Com a publicação do Estado da Educação
pelo Conselho Nacional de Educação (CNE) voltou às primeiras páginas da
imprensa (Público, 26 de novembro de 2019) a discussão do nosso aparente atraso
na qualificação superior da população residente na faixa de 30 a 34 anos. O
objetivo de 40% fixado há uma década parecia atingível, mas vamos ficar
bastante longe. Em 2018 estaríamos nos 33,5%. Um escândalo! E o CNE reclama
“uma atenção e um esforço” suplementares, “designadamente uma reapreciação das
condições de acesso ao ensino superior”.
O programa de governo aponta novamente
este objetivo (40%) como o grande desiderato das políticas a prosseguir no
ensino superior nos próximos 4 anos.
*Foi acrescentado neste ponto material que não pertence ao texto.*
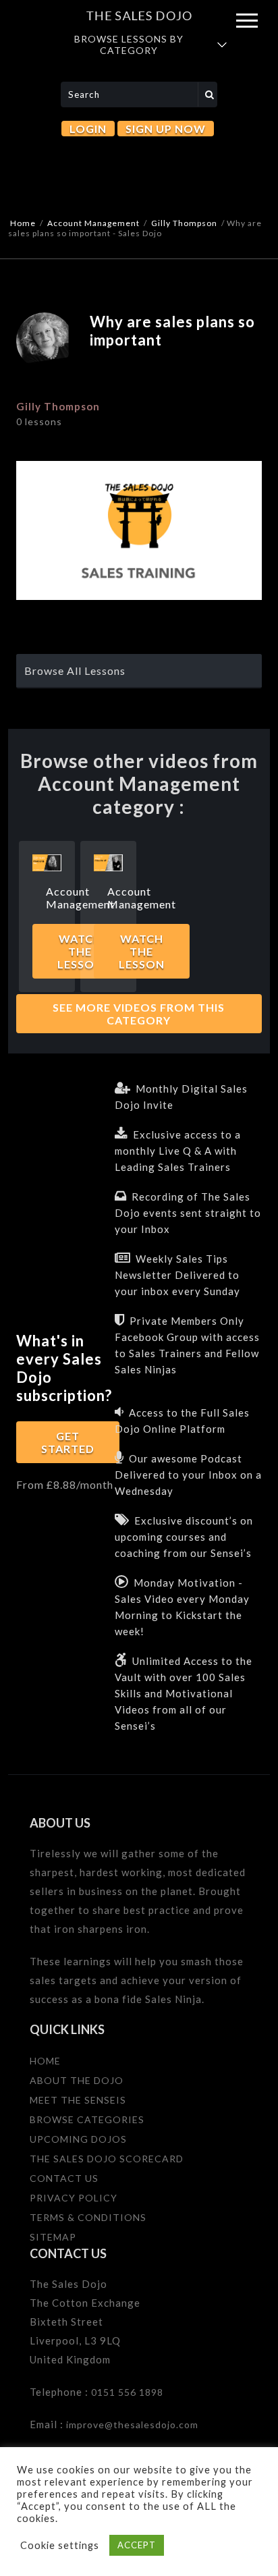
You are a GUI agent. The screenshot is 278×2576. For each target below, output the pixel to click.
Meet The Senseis (78, 2100)
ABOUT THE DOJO (76, 2080)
Agora é que vai ser! Quando os políticos
querem, os números serão forçados a satisfazer essa vontade soberana.
E, contudo, o número de estudantes
inscritos no ensino superior mantém-se em alta apesar da demografia desfavorável.
A percentagem da coorte a aceder ao ensino superior continua a crescer de forma
robusta. O número de licenciados continua a manter-se bem acima dos 40% da
coorte, acima do objetivo português e do objetivo da União Europeia. Algo não
bate certo.
A solução apontada pelo CNE de facilitar o
acesso direto a licenciatura aos alunos que terminem o secundário pela via
profissional tem sido objeto de uma forte campanha pelo Conselho Nacional de
Acesso ao Ensino Superior (um órgão de representação de universidades e politécnicos,
públicos e privados) e só não terá sido apoiada pelo Governo por saber que o
acesso é o único tema do superior que demite ministros... A Agência de Avaliação
e de Acreditação do Ensino Superior tem manifestado preocupações quanto à
qualidade académica dos estudantes já hoje admitidos em algumas licenciaturas e
aponta o precedente da autorização de concursos locais para o acesso dos
maiores de 23 anos (que provocou uma súbita explosão do número de estudantes
admitidos por esta via em muitas instituições, especialmente em institutos
politécnicos e universidades privadas). Se vingar a posição dos que defendem a
criação de um novo canal de acesso por concurso local para os diplomados
profissionais do secundário, estaremos a optar por uma visão do interesse público
diferente da que outros parceiros europeus vêem. Por um lado, temos já (relativamente)
mais jovens licenciados do que a Espanha, a França ou a Alemanha, não sendo
talvez esta a nossa maior carência. Por outro, ingleses e alemães estão a fazer
um esforço grande para reforçar e tornar mais atrativas as vias vocacionais no
secundário e no superior. Na Inglaterra, com a criação de um novo tipo de
instituições de ensino superior não universitário; na Alemanha, com a criação
de novos títulos académicos, a licenciatura profissional (Bachelor Professional no original alemão – nível 6) e mestrado profissional
(Master Professional – nível 7) para
dar sequência ao perfil de formação já existente no nível 5 do Quadro Nacional
de Qualificações (geprüfte
Berufsspezialist). O Parlamento Alemão justifica esta lei inovadora pelo
receio de que demasiados jovens (mais de 50%) possam optar pelos percursos académicos
bem estabelecidos nas universidades ou nos politécnicos em prejuízo da
capacidade de manufatura da Alemanha.
O problema português é bem diferente do identificado pelo Governo quando
assume como grande objetivo do ensino superior para a legislatura os 40% de diplomados
(30 a 34 anos). Apesar de parecer bem ao nosso alcance, este objetivo tem-nos
escapado por erros na oferta educativa superior que tem criado frustração nos
diplomados que não conseguem satisfazer as suas expectativas e se sentem
obrigados a emigrar. Nos últimos 30 anos recuperamos o nosso atraso, mas não
conseguimos ajustar os perfis educativos oferecidos aos jovens à nossa realidade
(atual e de futuro próximo), criando assim frustração e uma forte emigração de
diplomados jovens. Este é o escândalo. O Instituto Nacional de Estatística
regista uma emigração de 31600 pessoas em 2018, dos quais 40% têm (pelo menos)
o grau de licenciado. É sabido que o fluxo de imigração mais que compensa esta
saída, mas é maioritariamente não qualificado. Em resumo, o nosso sistema
educativo está a estimular a emigração qualificada enquanto esta é compensada
por uma imigração menos qualificada. Esta é a realidade que difere muito do
discurso político oficial. A maioria dos países com políticas de imigração bem estabelecidas
dão preferência aos mais qualificados. Portugal cria condições para que os seus
melhores jovens qualificados emigrem. Estará o CNE a recomendar que continuemos
a frustrar os sonhos dos nossos jovens?